Rainn Wilson trades one Office job for another as Robert "Fish" Fishman, an over-the-hill 41 year-old insurance company worker who came right to the edge of eternal rock fame as the drummer of a struggling '80s band Vesuvius--until the other members kicked him out in order to get a record deal. Twenty years later, the band has continued on to great success, while Fish only manages to get fired from his latest job, forcing him to move in with his sister (Jane Lynch) and family--including his nephew, the nerdy Matt (Josh Gad), who happens to be a member of his own band A.D.D. Turns out the group needs a drummer and asks the long-in-the-tooth Uncle Robert to join them, which he does reluctantly. Soon he is putting a soulful metal spin on their forgettable sound. The other members--Amelia (Emma Stone) and Curtis (Teddy Geiger)--aren't too thrilled, especially when he eventually makes a play for Curtis' mom (Christina Applegate). But when he is caught rehearsing with the band in the nude (via a four-way webcam), the video finds itself on You Tube, where A.D.D. suddenly becomes an exploitable phenom with the "naked drummer" as a draw. The inevitable tour leads to a climactic concert where revenge could be sweet when they share the bill with none other than--drumroll, please--Vesuvius.
Since Jack Black was apparently otherwise engaged, Wilson gets a lucky break and turns what could be an annoying one-dimensional boob into a guy we can root for. He's never less than believable as this aging buffoon who gets a second chance at the dream he always knew he deserved but blew 20 years earlier. Wilson, playing a role not too dissimilar from his weekly gig as Dwight Schrute on The Office, nicely balances the broad comedic requirements of the role with genuine pathos and a pretty good musical talent that makes the second coming of this 40-ish rock star oddly credible. It helps that he's surrounded by an appealing cast of younger actors who make up the rest of the band.
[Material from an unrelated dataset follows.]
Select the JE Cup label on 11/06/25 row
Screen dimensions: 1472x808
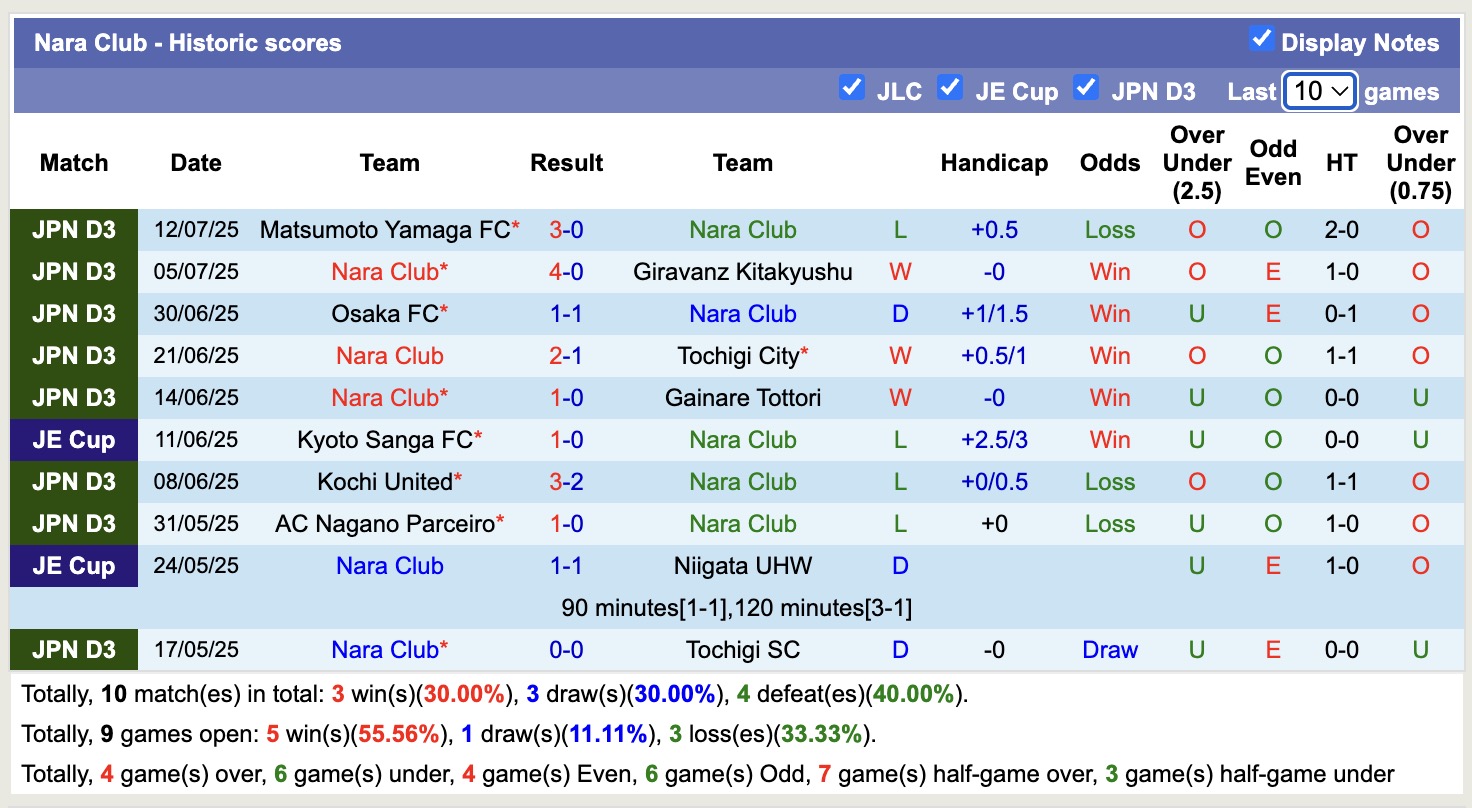point(74,440)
Stone (Superbad, The House Bunny) is particularly appealing and completely winning. Geiger is the good-looking, tortured lead singer, while Gad makes us feel all the growing pains. Applegate is well cast but underused as Curtis' mom, and there are some nice--if too brief--moments from Curb Your Enthusiasm's Jeff Garlin and the always hilarious Jane Lynch as Matt's parents. Turning up for an ironic cameo is the original ousted drummer from The Beatles, Pete Best (although the filmmakers swear this is not his story). Vesuvius is made up of comedy vets Fred Armisen, Bradley Cooper and Will Arnett. but they are no Spinal Tap.
Director Peter Cattaneo won universal praise and an Oscar nomination for his sleeper comedy hit The Full Monty, and he's probably got sleeper on his hand, as he treads similar ground with the rags to riches scenario. He expertly displays how show business success can still come at a late age, but not TOO late. Cattaneo wisely focuses on the humanistic qualities of the story, blending some nice character work with the broader aspects of this School of Rock-style outing. It all could have gone south very quickly, but the director keeps his cast in check and makes the story one that doesn't ever run out of gas. This is the rare flick that both teens AND their parents will find riotously entertaining for wildly different reasons.
Hollywood.com rated this film 3 stars.